Temple of Minerva Medica

For the well-preserved ruin from the 4th century, see Temple of Minerva Medica (nymphaeum).

The temple of Minerva Medica (akin to the temple of Apollo Medicus) was a temple in ancient Rome, built on the Esquiline Hill in the Republican era,[1] though no remains of it have been found. Since the 17th century, it has been wrongly identified with the ruins of a nymphaeum on a nearby site, on account of the erroneous impression that the Athena Giustiniani had been found in its ruins.[2]

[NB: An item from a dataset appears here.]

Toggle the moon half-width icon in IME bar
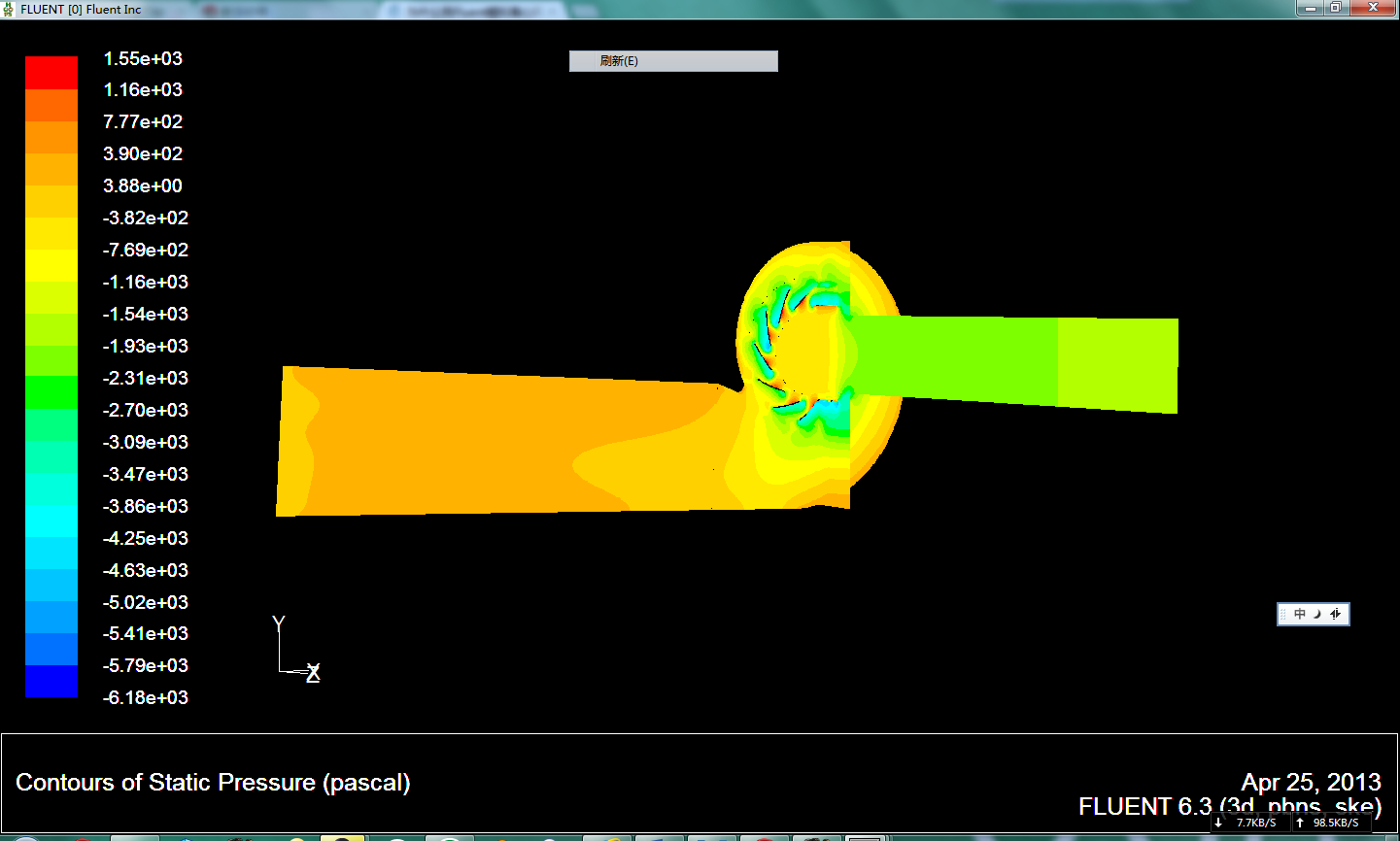coord(1317,614)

Its position in the regionary catalogue, between the campus Viminalis and the temple of Isis Patricia, points to a site in the northern part of Region V. But hundreds of votive offerings, including one in which the temple is attested,[3] were discovered in the Via Curva (the modern Via Carlo Botta), just west of the Via Merulana, and this may be the better location.[4] Some tuff walls, resembling favissae, were also found there.

References

  1. ^ Cicero, De divinatione II.123: sine medico medicinam dabit Minerva, and CIL VI.10133, 30980.
  2. ^ HJ 360; LS III.158‑161.
  3. ^ 30980.
  4. ^ BC 1887, 154‑156, 192‑200; 1888, 124‑125; Mitt. 1889, 278; HJ 353; Rosch. II.2989; Cons. 305‑312 and reff.